Similarly to the single particle case, if $O^2\in\mathrm{End}(V^{\otimes 2})$ is a symmetric operator and $O^n\in\mathrm{End}(V^{\otimes n})$ is its symmetric extension then, for any anti-symmetric tensor $|v\rangle\in\Lambda^n V$:

\[\begin{align*} \langle v | O^n | v \rangle &= \mathrm{Tr}(O^n |v\rangle\langle v|) \\ &= \mathrm{Tr}(O^2 \mathrm{Tr}_{n-2}(\frac{n(n-1)}{2}|v\rangle\langle v|)) \end{align*}\]

This motivates the definition of the $2$-particle reduced density matrix ($2$-RDM) associated to a state $|\Psi\rangle\in\Lambda^n\mathcal{H}$:

\[\gamma^2 := n(n-1)\mathrm{Tr}_{n-2}(|\Psi\rangle\langle\Psi|)\]
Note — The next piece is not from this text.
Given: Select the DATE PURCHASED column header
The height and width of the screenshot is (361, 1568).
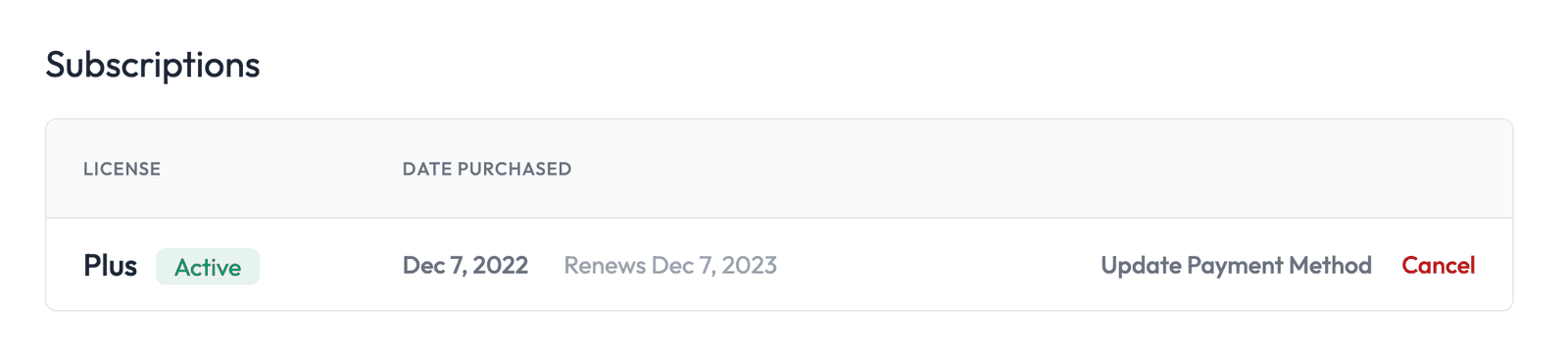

By the above result, if $O^2\in\mathrm{End}(\mathcal{H}^{\otimes 2})$ is a symmetric two electron operator, $O^n\in\mathrm{End}(V^{\otimes n})$ is its symmetric extension, $|\Psi\rangle\in\Lambda^n\mathcal{H}$ is an $n$-electron state and $\gamma^2$ is its $2$-RDM then:

\[\langle\Psi | O^n | \Psi\rangle = \frac{1}{2}\mathrm{Tr}(O^2 \gamma^2)\]

If we apply this to the pair local density operator $N^2(\mathbf{r},\mathbf{r}’)$ we can express the pair density function associated to $\Psi$ in terms of its $2$-RDM:

\[\begin{align*} \rho_2(\mathbf{r}_1,\mathbf{r}_2) &= \frac{1}{2}\mathrm{Tr}(N^2(\mathbf{r},\mathbf{r}') \gamma^2) \\ &= \frac{1}{2}\langle\mathbf{r}_1,\mathbf{r}_2| \gamma^2 | \mathbf{r}_1,\mathbf{r}_2\rangle \end{align*}\]

Expectation Values

A key observation of density functional theory is that the expectation values of some of the operators that appear in the electronic Hamiltonian can be expressed in terms of density functions.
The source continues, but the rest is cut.